Im confused by Process Model security for Initiator. From Appian Docs below, Ini

... X           X
          

@greggl Hi, could you please exactly elaborate on 'I want to View the process model but not be an Initiator of the process via actions.'? My understanding is that users should know (i.e. able to view) the Actions available, but they shouldn't be able to initiate it, please correct me if I am wrong.

Thanks for responding. I mean I want some users to be able to view the data of a process instance, via the Records, Reports, News, etc., I grant them access to via groups; but not have rights to initiate the process. If process model Viewers also have Initiator rights, how do you create viewers you don't want to have initiator rights? Users with Viewers process model rights can currently see the Action and execute the Action and Initiate the process. This is supported by the docs, which leaves me wondering how to allow users to view the process model data and not be able to initiate the model?

I answered my own question.

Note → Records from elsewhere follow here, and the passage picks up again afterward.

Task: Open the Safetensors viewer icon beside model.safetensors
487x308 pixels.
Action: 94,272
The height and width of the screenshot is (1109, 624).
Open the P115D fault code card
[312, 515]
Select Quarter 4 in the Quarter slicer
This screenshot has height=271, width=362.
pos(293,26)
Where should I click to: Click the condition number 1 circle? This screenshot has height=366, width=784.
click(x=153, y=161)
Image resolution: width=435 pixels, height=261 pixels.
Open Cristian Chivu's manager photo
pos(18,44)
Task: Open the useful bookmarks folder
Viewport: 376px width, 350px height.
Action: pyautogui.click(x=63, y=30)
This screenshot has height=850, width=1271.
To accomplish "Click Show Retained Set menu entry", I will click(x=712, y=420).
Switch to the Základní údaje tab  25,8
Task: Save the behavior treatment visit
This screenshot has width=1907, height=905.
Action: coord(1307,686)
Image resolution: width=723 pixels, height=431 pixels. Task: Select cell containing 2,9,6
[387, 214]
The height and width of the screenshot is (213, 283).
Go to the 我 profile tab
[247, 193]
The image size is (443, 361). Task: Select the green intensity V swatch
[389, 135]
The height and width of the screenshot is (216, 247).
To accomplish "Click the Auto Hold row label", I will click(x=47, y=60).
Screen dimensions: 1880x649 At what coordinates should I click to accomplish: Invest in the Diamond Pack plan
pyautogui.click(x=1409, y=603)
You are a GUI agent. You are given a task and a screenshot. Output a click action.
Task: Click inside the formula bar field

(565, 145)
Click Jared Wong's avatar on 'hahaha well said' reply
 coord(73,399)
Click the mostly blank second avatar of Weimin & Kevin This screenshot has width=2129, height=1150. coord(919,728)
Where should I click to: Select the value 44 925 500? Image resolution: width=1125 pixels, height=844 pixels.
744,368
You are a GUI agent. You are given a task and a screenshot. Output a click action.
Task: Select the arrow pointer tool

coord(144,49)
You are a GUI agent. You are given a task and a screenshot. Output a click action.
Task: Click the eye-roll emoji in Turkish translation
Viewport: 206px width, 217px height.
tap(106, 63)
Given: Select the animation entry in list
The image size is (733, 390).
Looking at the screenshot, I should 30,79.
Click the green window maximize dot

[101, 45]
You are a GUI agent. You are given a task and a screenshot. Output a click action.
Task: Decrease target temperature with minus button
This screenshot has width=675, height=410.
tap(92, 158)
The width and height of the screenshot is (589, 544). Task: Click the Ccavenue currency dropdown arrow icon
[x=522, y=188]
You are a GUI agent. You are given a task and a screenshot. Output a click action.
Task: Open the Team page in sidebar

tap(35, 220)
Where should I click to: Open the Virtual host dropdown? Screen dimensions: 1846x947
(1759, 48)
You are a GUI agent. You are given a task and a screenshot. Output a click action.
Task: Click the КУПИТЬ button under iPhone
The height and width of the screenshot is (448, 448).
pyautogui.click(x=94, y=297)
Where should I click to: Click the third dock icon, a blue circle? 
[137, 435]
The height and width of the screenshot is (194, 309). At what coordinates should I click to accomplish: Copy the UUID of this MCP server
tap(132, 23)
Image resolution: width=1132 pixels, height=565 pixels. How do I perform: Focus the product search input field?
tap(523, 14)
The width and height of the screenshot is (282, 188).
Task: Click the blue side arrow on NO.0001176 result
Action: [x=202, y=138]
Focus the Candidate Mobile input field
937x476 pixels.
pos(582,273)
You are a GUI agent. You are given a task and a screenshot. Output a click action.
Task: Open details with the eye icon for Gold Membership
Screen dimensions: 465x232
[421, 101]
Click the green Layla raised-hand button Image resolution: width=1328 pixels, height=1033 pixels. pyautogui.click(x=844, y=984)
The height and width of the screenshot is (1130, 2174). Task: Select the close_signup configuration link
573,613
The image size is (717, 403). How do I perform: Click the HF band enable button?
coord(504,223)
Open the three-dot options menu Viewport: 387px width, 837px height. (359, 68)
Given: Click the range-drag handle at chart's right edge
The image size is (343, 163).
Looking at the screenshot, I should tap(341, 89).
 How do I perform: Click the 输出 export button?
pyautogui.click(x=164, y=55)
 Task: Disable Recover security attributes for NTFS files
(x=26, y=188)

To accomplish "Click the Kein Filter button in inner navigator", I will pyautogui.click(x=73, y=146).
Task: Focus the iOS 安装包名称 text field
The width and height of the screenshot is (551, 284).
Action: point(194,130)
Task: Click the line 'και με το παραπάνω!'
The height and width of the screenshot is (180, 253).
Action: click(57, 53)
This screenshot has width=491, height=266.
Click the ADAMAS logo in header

They don't need to be Viewers of the Process Model at all. As long as they can view the Records, Data Store, News Feed, etc., they will see the Process Model process instances data without any rights to the Process Model.

@greggl As per my knowledge, I would like to add few more points to you understanding as follows:

The users whom you are expecting to see the process instances should have 'Viewer' access to the process instance if they aren't given the Process model security. So you should probably think of a mechanism where the users to whom you are expecting to view the instance data (after initiation by other groups) should be added to Process instance's security role map dynamically(by making use of 'Modify Process Security Smart Service'.) .

There is not an easier way? If what you are saying is true, than shouldn't there be a role on the process model security to grant users View rights but Not Initiator rights?

@greggl True, unfortunately there isn't such possibility AFAIK.

But I guess still there are few ways as follows for accomplishing your requirement:

1. Implementation of Modify Process Security Smart Service and adding the roles dynamically after the initiation. This isn't a tedious task, as it's just one node configuration.

2. Add the desired groups (People who are and aren't able to initiate) as 'Viewers' to the security role map of Process Model. But wrap the process models in the 'Application' object and expose the 'Application' only to the groups who should be able to initiate the 'Action'. This way, there wouldn't be a need to implement dynamic security using 'Modify Process Security Smart Service' and also the 'Application' takes care of exposing the 'Actions' to right set of groups, thereby providing the initiation capability to the desired groups.

In either of the ways, you should be doing some background work in order to expose the initiation of 'Action' only to few groups but to expose the instance's data to other groups.

@greggl Also it would be worth to give thoughts over the things being discussed above, ONLY IF you are trying to query and surface the process analytics to users who actually are not a part of the Viewers in the process instance's security role map.